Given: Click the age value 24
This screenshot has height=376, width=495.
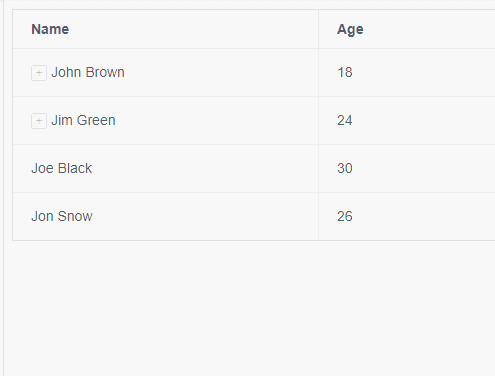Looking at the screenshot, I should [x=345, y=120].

---

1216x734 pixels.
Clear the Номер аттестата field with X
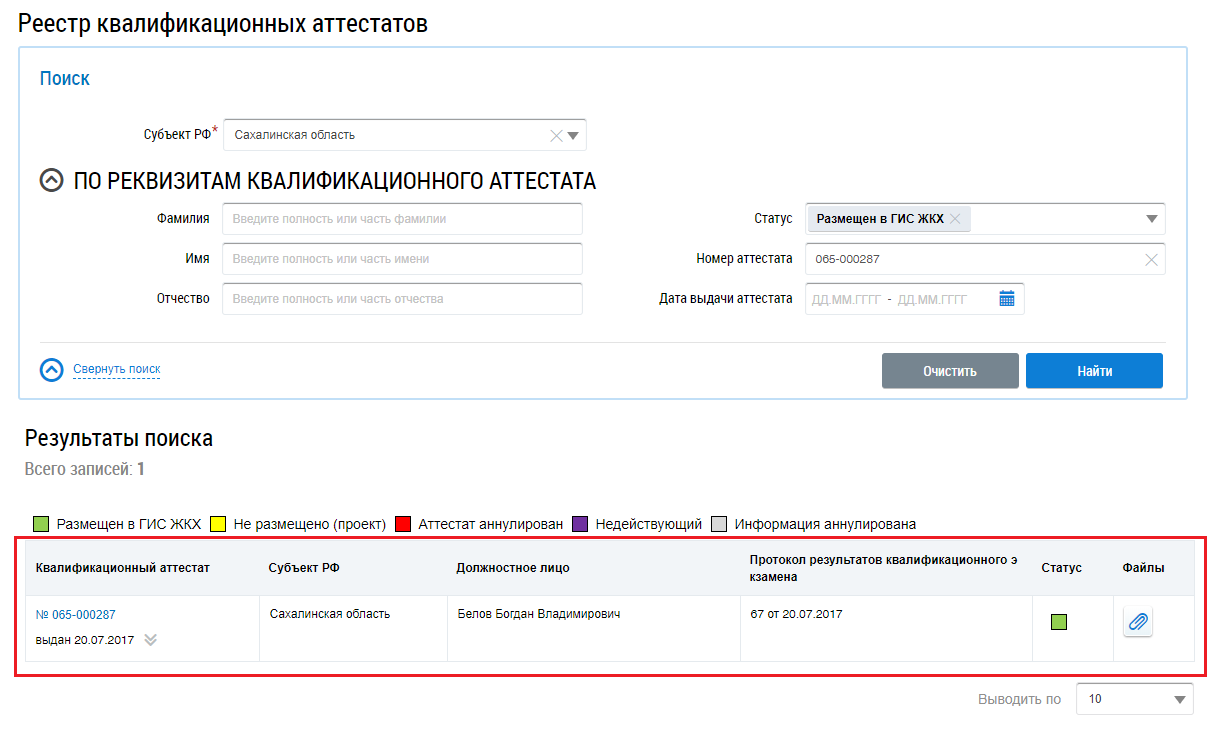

WHAT THE TASK ASKS:
Only the lines above from the line containing "1216x734 pixels." through the line containing "Clear the Номер аттестата field with X" should be retyped, exactly and with both ends included.

OUTPUT OF THE TASK:
1216x734 pixels.
Clear the Номер аттестата field with X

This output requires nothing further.